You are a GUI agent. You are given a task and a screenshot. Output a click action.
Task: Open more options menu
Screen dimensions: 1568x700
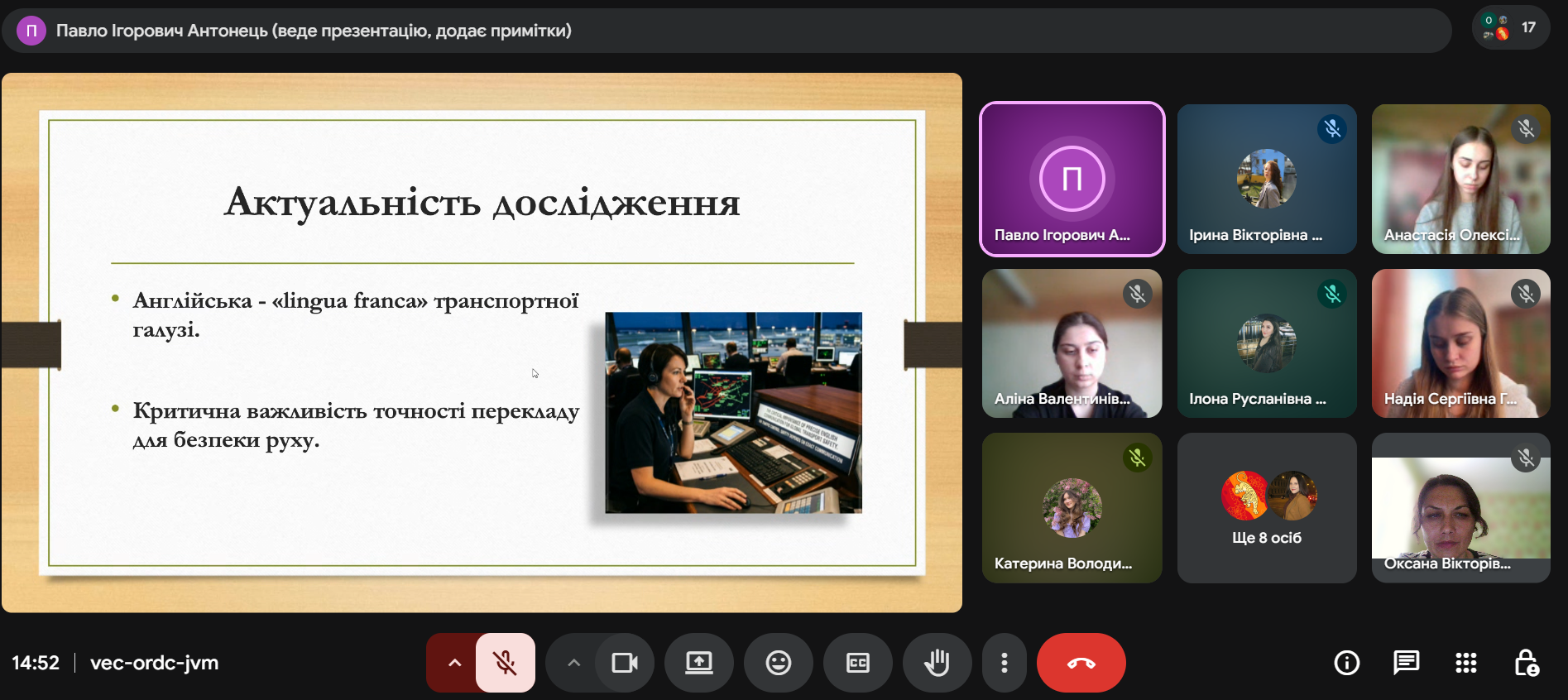pos(1004,663)
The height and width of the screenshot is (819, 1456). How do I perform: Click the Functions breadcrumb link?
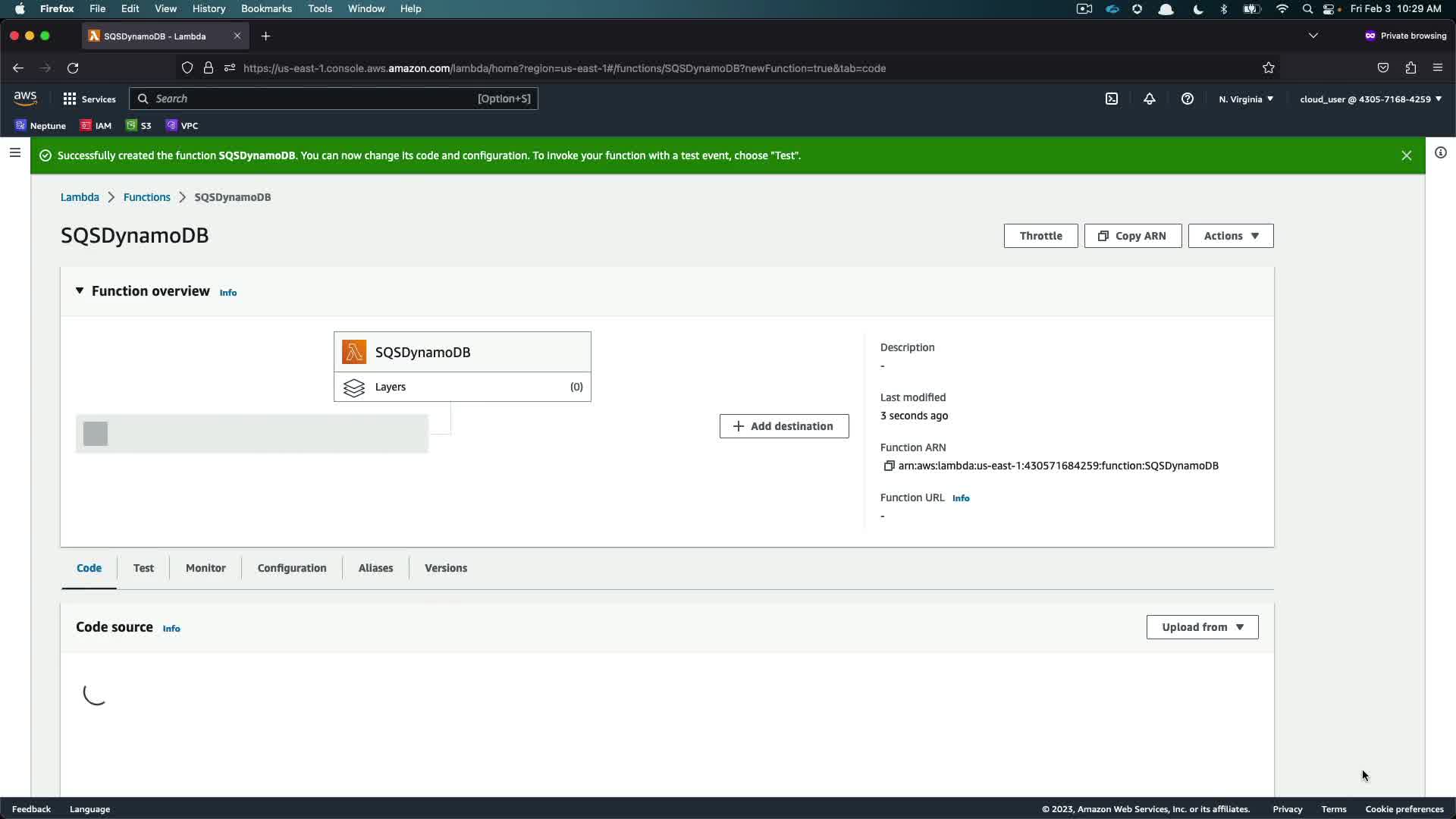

▬▬▬▬▬▬

## [DESCRIPTION OF THE TASK]
Reproduce these lines with every instance of "screenshot" replaced by "screen capture" and everything else unchanged. Omit the pictures from your answer.

## [SOLUTION]
You are a GUI agent. You are given a task and a screen capture. Output a click action.
Task: Open more options menu
Screen dimensions: 1568x700
pos(1004,663)
The height and width of the screen capture is (819, 1456). How do I perform: Click the Functions breadcrumb link?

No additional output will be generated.